# Entries provided:

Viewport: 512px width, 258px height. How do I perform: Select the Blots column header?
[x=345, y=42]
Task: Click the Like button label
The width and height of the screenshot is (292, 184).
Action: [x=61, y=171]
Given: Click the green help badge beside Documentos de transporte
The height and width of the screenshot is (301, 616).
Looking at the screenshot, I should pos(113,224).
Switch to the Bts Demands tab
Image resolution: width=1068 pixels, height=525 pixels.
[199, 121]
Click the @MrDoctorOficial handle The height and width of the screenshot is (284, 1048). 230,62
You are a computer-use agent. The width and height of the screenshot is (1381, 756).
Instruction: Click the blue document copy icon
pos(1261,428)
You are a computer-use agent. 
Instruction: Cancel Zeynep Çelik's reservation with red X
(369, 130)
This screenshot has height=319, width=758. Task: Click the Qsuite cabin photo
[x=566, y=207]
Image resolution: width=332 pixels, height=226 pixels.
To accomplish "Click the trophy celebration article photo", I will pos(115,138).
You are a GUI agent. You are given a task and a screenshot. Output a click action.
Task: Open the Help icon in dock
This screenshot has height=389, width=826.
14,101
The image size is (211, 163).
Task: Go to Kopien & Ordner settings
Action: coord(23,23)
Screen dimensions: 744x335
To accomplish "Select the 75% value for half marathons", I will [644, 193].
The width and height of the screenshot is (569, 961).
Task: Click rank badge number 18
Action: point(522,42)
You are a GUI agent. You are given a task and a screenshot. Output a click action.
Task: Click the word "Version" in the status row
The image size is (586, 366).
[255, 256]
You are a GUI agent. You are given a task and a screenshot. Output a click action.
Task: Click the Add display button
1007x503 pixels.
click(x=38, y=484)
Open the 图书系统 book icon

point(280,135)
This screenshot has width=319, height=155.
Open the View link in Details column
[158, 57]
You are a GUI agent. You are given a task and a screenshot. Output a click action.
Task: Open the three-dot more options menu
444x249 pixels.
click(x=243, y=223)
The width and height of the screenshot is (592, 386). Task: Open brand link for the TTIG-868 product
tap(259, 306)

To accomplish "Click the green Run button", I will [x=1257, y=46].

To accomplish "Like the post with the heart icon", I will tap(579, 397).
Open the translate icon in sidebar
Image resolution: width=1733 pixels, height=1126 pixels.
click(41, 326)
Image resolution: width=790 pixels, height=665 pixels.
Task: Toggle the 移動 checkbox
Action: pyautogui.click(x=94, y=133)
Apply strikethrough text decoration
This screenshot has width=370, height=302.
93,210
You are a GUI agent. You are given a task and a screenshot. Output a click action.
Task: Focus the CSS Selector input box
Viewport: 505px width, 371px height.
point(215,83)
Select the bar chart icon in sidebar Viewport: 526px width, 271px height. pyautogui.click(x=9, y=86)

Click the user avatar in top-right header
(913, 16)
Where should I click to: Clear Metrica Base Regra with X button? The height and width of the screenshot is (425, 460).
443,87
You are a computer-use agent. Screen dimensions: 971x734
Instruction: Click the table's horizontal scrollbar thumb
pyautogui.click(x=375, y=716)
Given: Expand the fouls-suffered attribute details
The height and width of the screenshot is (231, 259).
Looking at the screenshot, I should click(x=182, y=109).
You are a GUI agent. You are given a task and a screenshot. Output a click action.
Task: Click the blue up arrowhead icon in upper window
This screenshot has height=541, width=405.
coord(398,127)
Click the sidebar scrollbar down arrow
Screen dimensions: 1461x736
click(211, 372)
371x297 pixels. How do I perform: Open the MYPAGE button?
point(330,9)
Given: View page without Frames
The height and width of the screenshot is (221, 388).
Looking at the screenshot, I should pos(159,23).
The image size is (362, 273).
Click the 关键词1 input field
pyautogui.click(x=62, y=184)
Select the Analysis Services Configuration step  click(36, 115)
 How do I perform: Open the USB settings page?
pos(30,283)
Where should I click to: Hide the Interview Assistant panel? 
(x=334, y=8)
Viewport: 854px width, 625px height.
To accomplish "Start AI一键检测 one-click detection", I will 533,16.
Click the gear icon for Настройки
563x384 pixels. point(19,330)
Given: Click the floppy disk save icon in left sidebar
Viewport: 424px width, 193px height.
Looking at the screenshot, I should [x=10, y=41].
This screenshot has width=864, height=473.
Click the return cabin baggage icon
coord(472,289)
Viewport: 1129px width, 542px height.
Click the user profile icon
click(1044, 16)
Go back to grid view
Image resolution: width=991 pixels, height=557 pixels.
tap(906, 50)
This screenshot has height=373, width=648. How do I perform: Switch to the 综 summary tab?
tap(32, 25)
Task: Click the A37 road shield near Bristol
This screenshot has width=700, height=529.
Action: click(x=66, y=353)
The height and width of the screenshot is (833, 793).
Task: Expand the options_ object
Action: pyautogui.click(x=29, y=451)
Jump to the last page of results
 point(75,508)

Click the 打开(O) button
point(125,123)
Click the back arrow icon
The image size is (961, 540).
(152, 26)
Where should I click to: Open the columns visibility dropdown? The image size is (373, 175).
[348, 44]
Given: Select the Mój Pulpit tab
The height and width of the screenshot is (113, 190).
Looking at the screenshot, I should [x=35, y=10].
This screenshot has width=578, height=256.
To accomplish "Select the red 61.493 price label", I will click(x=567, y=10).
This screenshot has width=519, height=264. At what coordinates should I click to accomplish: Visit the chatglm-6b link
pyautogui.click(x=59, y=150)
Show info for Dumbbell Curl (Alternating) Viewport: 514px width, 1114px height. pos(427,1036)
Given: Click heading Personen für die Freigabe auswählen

# Task description:
Among the entries, find each line that includes the string "label" and copy it.

# Answer box:
Task: Click the Like button label
To accomplish "Select the red 61.493 price label", I will click(x=567, y=10).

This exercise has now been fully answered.